Mussolini anhelaba ser el hombre que ganara la guerra y todo apuntaba a que lo creía posible. Así lo prueba que en octubre de 1940, en una acción incomprensible, sin que nadie lo esperara y sin ni siquiera poner a Hitler sobre aviso, ordenase atacar Grecia. Tan unipersonal fue la decisión que hasta el jefe de su Estado Mayor se enteró de la invasión por radio. Con ella pretendía recuperar el honor perdido en los Alpes, reducir la presencia inglesa en el Mediterráneo y contrarrestar la influencia alemana en los Balcanes. Es evidente que infravaloró a las tropas helenas, que humillaron a las italianas haciéndoles retroceder hasta Albania en solo un mes.
La batalla por el Mediterráneo contaba con dos actores principales: la Regia Marina, con potentes y modernas unidades de superficie y destacables submarinos, y la Royal Navy, con sus fuerzas divididas por todos los mares. Pese a todo, los británicos tomaron la iniciativa conscientes de sus ventajas: conocían en parte los planes del Eje, contaban con muchas más reservas de combustible que los italianos y sus buques tenían radar, especialmente importante en los combates nocturnos. Pero su mayor baza era que, a diferencia de los italianos, poseían aviación naval y suficiente coordinación con la aviación en tierra. En este contexto, en noviembre de 1940 atacaron de noche a la flota italiana anclada en la base de Tarento. Y a finales de marzo de 1941, lo hicieron de nuevo en otro enfrentamiento nocturno que marcaría un punto de inflexión: la batalla del cabo Matapán, al sur de la península del Peloponeso.

- [Tarea]:
Devuelve sin cambios el tramo del fragmento sobre la guerra en el Mediterráneo que va desde "Mussolini anhelaba ser" hasta "solo un mes.". Las líneas no hacen falta.

- [Datos registrados]:
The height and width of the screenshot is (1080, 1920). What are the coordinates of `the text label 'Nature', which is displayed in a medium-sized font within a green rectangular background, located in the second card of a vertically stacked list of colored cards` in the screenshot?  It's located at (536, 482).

- [Respuesta escrita]:
Mussolini anhelaba ser el hombre que ganara la guerra y todo apuntaba a que lo creía posible. Así lo prueba que en octubre de 1940, en una acción incomprensible, sin que nadie lo esperara y sin ni siquiera poner a Hitler sobre aviso, ordenase atacar Grecia. Tan unipersonal fue la decisión que hasta el jefe de su Estado Mayor se enteró de la invasión por radio. Con ella pretendía recuperar el honor perdido en los Alpes, reducir la presencia inglesa en el Mediterráneo y contrarrestar la influencia alemana en los Balcanes. Es evidente que infravaloró a las tropas helenas, que humillaron a las italianas haciéndoles retroceder hasta Albania en solo un mes.